§ **The data**
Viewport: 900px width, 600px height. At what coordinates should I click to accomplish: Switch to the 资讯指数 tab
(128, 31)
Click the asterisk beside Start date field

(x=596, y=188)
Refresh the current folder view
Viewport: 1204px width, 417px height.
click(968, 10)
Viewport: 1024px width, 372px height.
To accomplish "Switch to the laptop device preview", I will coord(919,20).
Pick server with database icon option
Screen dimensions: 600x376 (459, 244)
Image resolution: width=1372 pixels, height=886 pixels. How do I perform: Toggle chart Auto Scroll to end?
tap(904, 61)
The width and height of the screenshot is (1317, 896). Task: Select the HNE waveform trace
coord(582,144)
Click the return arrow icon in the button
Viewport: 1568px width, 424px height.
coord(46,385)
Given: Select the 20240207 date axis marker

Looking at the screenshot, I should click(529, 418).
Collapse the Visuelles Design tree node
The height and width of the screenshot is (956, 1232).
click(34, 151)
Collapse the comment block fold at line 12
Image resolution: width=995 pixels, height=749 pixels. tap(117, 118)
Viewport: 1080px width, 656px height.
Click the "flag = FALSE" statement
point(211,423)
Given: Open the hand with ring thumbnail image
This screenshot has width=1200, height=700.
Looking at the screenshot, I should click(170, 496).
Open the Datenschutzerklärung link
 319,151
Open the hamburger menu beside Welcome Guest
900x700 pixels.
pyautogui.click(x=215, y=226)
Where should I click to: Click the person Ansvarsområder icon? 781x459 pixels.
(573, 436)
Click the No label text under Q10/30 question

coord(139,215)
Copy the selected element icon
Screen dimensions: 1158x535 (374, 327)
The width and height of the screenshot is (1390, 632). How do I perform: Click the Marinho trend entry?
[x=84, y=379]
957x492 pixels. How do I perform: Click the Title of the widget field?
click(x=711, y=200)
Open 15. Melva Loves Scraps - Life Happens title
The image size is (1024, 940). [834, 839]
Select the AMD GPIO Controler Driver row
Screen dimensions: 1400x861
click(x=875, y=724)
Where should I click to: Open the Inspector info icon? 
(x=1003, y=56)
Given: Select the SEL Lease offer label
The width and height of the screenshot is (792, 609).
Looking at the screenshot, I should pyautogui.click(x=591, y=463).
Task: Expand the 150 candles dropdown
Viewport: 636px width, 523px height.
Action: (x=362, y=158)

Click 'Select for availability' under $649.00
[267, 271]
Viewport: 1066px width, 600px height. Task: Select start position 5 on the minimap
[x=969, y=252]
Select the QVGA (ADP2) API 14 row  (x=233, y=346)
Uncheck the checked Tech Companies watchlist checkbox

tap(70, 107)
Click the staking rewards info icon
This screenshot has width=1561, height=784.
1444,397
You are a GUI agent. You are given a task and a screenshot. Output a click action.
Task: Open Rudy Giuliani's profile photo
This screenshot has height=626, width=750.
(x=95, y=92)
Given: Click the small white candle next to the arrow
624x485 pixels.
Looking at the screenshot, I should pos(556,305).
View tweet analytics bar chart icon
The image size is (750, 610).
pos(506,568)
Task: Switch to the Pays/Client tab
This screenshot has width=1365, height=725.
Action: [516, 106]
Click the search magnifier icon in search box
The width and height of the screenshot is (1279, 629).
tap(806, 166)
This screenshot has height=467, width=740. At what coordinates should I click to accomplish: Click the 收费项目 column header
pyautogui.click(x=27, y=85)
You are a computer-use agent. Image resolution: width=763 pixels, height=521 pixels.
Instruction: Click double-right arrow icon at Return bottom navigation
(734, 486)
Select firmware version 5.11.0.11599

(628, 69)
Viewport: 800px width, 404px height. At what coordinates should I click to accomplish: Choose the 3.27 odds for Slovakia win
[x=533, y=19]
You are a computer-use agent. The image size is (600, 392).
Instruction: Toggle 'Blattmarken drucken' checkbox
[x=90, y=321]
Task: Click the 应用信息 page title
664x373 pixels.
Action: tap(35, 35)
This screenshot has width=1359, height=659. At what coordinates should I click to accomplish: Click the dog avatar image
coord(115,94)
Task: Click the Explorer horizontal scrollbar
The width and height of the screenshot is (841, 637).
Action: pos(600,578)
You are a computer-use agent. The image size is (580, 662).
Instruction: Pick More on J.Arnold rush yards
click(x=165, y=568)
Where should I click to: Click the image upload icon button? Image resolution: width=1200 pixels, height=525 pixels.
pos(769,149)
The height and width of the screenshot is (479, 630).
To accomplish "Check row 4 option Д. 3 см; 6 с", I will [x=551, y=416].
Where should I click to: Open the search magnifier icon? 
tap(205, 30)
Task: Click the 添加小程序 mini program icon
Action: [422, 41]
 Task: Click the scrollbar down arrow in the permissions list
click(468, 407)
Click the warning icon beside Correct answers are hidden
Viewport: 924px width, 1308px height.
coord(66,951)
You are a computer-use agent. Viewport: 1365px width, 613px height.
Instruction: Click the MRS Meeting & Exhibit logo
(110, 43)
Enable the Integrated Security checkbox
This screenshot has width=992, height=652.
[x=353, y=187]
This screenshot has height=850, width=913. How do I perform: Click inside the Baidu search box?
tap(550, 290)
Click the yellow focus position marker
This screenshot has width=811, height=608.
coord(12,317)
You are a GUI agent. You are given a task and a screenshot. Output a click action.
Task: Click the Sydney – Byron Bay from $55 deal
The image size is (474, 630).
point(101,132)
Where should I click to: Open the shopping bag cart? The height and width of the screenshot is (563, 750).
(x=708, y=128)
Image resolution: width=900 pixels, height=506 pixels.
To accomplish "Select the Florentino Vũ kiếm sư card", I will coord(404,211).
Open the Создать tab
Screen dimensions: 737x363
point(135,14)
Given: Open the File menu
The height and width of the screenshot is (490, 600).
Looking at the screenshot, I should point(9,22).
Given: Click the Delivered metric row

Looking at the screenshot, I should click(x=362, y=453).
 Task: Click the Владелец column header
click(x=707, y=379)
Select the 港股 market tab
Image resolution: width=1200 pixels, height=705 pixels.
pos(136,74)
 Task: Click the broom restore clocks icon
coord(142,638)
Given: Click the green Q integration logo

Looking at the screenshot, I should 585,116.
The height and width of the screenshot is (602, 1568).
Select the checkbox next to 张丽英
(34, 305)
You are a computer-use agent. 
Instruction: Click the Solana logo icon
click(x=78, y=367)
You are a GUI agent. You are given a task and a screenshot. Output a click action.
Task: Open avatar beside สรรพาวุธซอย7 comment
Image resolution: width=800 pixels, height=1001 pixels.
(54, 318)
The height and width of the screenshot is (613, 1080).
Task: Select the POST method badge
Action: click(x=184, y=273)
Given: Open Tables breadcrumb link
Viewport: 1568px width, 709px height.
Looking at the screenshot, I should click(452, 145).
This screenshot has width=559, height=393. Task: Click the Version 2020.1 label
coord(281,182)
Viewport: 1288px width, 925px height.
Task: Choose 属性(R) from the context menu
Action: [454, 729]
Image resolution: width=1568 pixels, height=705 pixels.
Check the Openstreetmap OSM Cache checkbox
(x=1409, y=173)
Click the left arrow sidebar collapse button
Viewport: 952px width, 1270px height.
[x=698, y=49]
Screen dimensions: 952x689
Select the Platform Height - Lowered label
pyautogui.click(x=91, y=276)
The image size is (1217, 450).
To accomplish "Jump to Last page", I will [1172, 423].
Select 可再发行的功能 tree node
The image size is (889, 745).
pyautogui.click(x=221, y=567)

§ **Goal of the exercise**
Output the entries exactly. Leave nothing out.

§ **Expected output**
Viewport: 900px width, 600px height. At what coordinates should I click to accomplish: Switch to the 资讯指数 tab
(128, 31)
Click the asterisk beside Start date field

(x=596, y=188)
Refresh the current folder view
Viewport: 1204px width, 417px height.
click(968, 10)
Viewport: 1024px width, 372px height.
To accomplish "Switch to the laptop device preview", I will coord(919,20).
Pick server with database icon option
Screen dimensions: 600x376 (459, 244)
Image resolution: width=1372 pixels, height=886 pixels. How do I perform: Toggle chart Auto Scroll to end?
tap(904, 61)
The width and height of the screenshot is (1317, 896). Task: Select the HNE waveform trace
coord(582,144)
Click the return arrow icon in the button
Viewport: 1568px width, 424px height.
coord(46,385)
Given: Select the 20240207 date axis marker

Looking at the screenshot, I should click(529, 418).
Collapse the Visuelles Design tree node
The height and width of the screenshot is (956, 1232).
click(34, 151)
Collapse the comment block fold at line 12
Image resolution: width=995 pixels, height=749 pixels. tap(117, 118)
Viewport: 1080px width, 656px height.
Click the "flag = FALSE" statement
point(211,423)
Given: Open the hand with ring thumbnail image
This screenshot has width=1200, height=700.
Looking at the screenshot, I should click(170, 496).
Open the Datenschutzerklärung link
 319,151
Open the hamburger menu beside Welcome Guest
900x700 pixels.
pyautogui.click(x=215, y=226)
Where should I click to: Click the person Ansvarsområder icon? 781x459 pixels.
(573, 436)
Click the No label text under Q10/30 question

coord(139,215)
Copy the selected element icon
Screen dimensions: 1158x535 (374, 327)
The width and height of the screenshot is (1390, 632). How do I perform: Click the Marinho trend entry?
[x=84, y=379]
957x492 pixels. How do I perform: Click the Title of the widget field?
click(x=711, y=200)
Open 15. Melva Loves Scraps - Life Happens title
The image size is (1024, 940). [834, 839]
Select the AMD GPIO Controler Driver row
Screen dimensions: 1400x861
click(x=875, y=724)
Where should I click to: Open the Inspector info icon? 
(x=1003, y=56)
Given: Select the SEL Lease offer label
The width and height of the screenshot is (792, 609).
Looking at the screenshot, I should pyautogui.click(x=591, y=463).
Task: Expand the 150 candles dropdown
Viewport: 636px width, 523px height.
Action: (x=362, y=158)

Click 'Select for availability' under $649.00
[267, 271]
Viewport: 1066px width, 600px height. Task: Select start position 5 on the minimap
[x=969, y=252]
Select the QVGA (ADP2) API 14 row  (x=233, y=346)
Uncheck the checked Tech Companies watchlist checkbox

tap(70, 107)
Click the staking rewards info icon
This screenshot has width=1561, height=784.
1444,397
You are a GUI agent. You are given a task and a screenshot. Output a click action.
Task: Open Rudy Giuliani's profile photo
This screenshot has height=626, width=750.
(x=95, y=92)
Given: Click the small white candle next to the arrow
624x485 pixels.
Looking at the screenshot, I should pos(556,305).
View tweet analytics bar chart icon
The image size is (750, 610).
pos(506,568)
Task: Switch to the Pays/Client tab
This screenshot has width=1365, height=725.
Action: [516, 106]
Click the search magnifier icon in search box
The width and height of the screenshot is (1279, 629).
tap(806, 166)
This screenshot has height=467, width=740. At what coordinates should I click to accomplish: Click the 收费项目 column header
pyautogui.click(x=27, y=85)
You are a computer-use agent. Image resolution: width=763 pixels, height=521 pixels.
Instruction: Click double-right arrow icon at Return bottom navigation
(734, 486)
Select firmware version 5.11.0.11599

(628, 69)
Viewport: 800px width, 404px height. At what coordinates should I click to accomplish: Choose the 3.27 odds for Slovakia win
[x=533, y=19]
You are a computer-use agent. The image size is (600, 392).
Instruction: Toggle 'Blattmarken drucken' checkbox
[x=90, y=321]
Task: Click the 应用信息 page title
664x373 pixels.
Action: tap(35, 35)
This screenshot has width=1359, height=659. At what coordinates should I click to accomplish: Click the dog avatar image
coord(115,94)
Task: Click the Explorer horizontal scrollbar
The width and height of the screenshot is (841, 637).
Action: pos(600,578)
You are a computer-use agent. The image size is (580, 662).
Instruction: Pick More on J.Arnold rush yards
click(x=165, y=568)
Where should I click to: Click the image upload icon button? Image resolution: width=1200 pixels, height=525 pixels.
pos(769,149)
The height and width of the screenshot is (479, 630).
To accomplish "Check row 4 option Д. 3 см; 6 с", I will [x=551, y=416].
Where should I click to: Open the search magnifier icon? 
tap(205, 30)
Task: Click the 添加小程序 mini program icon
Action: [422, 41]
 Task: Click the scrollbar down arrow in the permissions list
click(468, 407)
Click the warning icon beside Correct answers are hidden
Viewport: 924px width, 1308px height.
coord(66,951)
You are a computer-use agent. Viewport: 1365px width, 613px height.
Instruction: Click the MRS Meeting & Exhibit logo
(110, 43)
Enable the Integrated Security checkbox
This screenshot has width=992, height=652.
[x=353, y=187]
This screenshot has height=850, width=913. How do I perform: Click inside the Baidu search box?
tap(550, 290)
Click the yellow focus position marker
This screenshot has width=811, height=608.
coord(12,317)
You are a GUI agent. You are given a task and a screenshot. Output a click action.
Task: Click the Sydney – Byron Bay from $55 deal
The image size is (474, 630).
point(101,132)
Where should I click to: Open the shopping bag cart? The height and width of the screenshot is (563, 750).
(x=708, y=128)
Image resolution: width=900 pixels, height=506 pixels.
To accomplish "Select the Florentino Vũ kiếm sư card", I will coord(404,211).
Open the Создать tab
Screen dimensions: 737x363
point(135,14)
Given: Open the File menu
The height and width of the screenshot is (490, 600).
Looking at the screenshot, I should point(9,22).
Given: Click the Delivered metric row

Looking at the screenshot, I should click(x=362, y=453).
 Task: Click the Владелец column header
click(x=707, y=379)
Select the 港股 market tab
Image resolution: width=1200 pixels, height=705 pixels.
pos(136,74)
 Task: Click the broom restore clocks icon
coord(142,638)
Given: Click the green Q integration logo

Looking at the screenshot, I should 585,116.
The height and width of the screenshot is (602, 1568).
Select the checkbox next to 张丽英
(34, 305)
You are a computer-use agent. 
Instruction: Click the Solana logo icon
click(x=78, y=367)
You are a GUI agent. You are given a task and a screenshot. Output a click action.
Task: Open avatar beside สรรพาวุธซอย7 comment
Image resolution: width=800 pixels, height=1001 pixels.
(54, 318)
The height and width of the screenshot is (613, 1080).
Task: Select the POST method badge
Action: click(x=184, y=273)
Given: Open Tables breadcrumb link
Viewport: 1568px width, 709px height.
Looking at the screenshot, I should click(452, 145).
This screenshot has width=559, height=393. Task: Click the Version 2020.1 label
coord(281,182)
Viewport: 1288px width, 925px height.
Task: Choose 属性(R) from the context menu
Action: [454, 729]
Image resolution: width=1568 pixels, height=705 pixels.
Check the Openstreetmap OSM Cache checkbox
(x=1409, y=173)
Click the left arrow sidebar collapse button
Viewport: 952px width, 1270px height.
[x=698, y=49]
Screen dimensions: 952x689
Select the Platform Height - Lowered label
pyautogui.click(x=91, y=276)
The image size is (1217, 450).
To accomplish "Jump to Last page", I will [1172, 423].
Select 可再发行的功能 tree node
The image size is (889, 745).
pyautogui.click(x=221, y=567)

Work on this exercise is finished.